To get started with this project, follow these steps:

1. **Clone the Repository**: Open your terminal and run:
```bash
git clone https://github.com/guygav/AIES-CCP-Project-Brain-Tumor-Detection.git
```

2. **Navigate to the Project Directory**:
```bash
cd AIES-CCP-Project-Brain-Tumor-Detection
```

3. **Install Required Packages**: Use pip to install the necessary libraries:
```bash
pip install -r requirements.txt
```

## Usage

To use the application, follow these steps:

1. **Run the Streamlit App**: In your terminal, execute:
```bash
streamlit run app.py
```

2. **Upload an MRI Image**: Open your web browser and navigate to the local server URL provided in the terminal.
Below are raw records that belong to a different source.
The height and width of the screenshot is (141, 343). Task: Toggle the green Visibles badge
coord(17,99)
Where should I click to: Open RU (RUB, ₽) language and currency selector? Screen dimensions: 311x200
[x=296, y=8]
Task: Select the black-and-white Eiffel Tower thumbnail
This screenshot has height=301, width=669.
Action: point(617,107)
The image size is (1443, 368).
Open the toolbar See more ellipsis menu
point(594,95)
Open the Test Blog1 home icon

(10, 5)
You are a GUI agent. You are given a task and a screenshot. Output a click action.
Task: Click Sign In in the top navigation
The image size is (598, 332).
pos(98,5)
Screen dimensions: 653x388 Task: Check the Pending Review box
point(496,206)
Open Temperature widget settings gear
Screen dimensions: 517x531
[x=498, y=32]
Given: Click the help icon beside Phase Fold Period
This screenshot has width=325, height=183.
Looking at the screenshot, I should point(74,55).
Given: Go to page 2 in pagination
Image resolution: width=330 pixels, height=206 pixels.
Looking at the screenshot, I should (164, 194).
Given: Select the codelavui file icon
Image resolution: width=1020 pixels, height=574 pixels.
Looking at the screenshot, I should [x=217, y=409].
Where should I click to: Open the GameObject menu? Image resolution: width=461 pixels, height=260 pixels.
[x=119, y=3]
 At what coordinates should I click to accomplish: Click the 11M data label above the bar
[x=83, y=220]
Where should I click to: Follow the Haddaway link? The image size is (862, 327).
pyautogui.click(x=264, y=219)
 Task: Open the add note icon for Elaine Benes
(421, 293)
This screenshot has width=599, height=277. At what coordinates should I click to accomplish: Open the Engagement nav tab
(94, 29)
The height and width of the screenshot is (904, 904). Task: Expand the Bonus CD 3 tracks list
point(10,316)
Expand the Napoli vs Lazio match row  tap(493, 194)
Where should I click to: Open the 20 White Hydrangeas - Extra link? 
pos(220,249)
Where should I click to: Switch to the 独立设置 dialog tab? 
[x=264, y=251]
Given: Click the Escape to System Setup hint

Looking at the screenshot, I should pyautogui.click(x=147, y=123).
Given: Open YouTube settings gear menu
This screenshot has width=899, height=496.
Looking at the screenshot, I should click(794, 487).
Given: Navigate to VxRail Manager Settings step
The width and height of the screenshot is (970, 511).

3. **View Results**: After uploading, the model will process the image and display the results, indicating whether a tumor is detected.

## Model Training

If you want to train the model on your dataset, follow these steps:

1. **Prepare Your Dataset**: Ensure your images are organized in a directory structure suitable for training. Typically, this includes separate folders for images with tumors and without tumors.

2. **Modify Configuration**: Adjust the training parameters in `config.py` as needed.

3. **Run Training Script**: Execute the training script:
```bash
python train.py
```

4. **Monitor Training**: You can monitor the training process through the logs generated in the terminal.

## Contributing

We welcome contributions from the community! To contribute:

1. Fork the repository.
2. Create a new branch for your feature or bug fix.
3. Make your changes and commit them.
4. Push your branch and create a pull request.

## License

This project is licensed under the MIT License. See the `LICENSE` file for more details.

## Contact

For any questions or suggestions, feel free to reach out:

- **Email**: [your-email@example.com](mailto:your-email@example.com)
- **GitHub**: [your-github-profile](https://github.com/your-github-profile)

## Releases

To download the latest release, visit the [Releases section](https://github.com/guygav/AIES-CCP-Project-Brain-Tumor-Detection/releases). Make sure to check this section for updates and new features.

---

This project aims to bridge the gap between technology and healthcare, making brain tumor detection more efficient and accessible. Your support and contributions can make a difference in this important field. Thank you for being a part of this journey!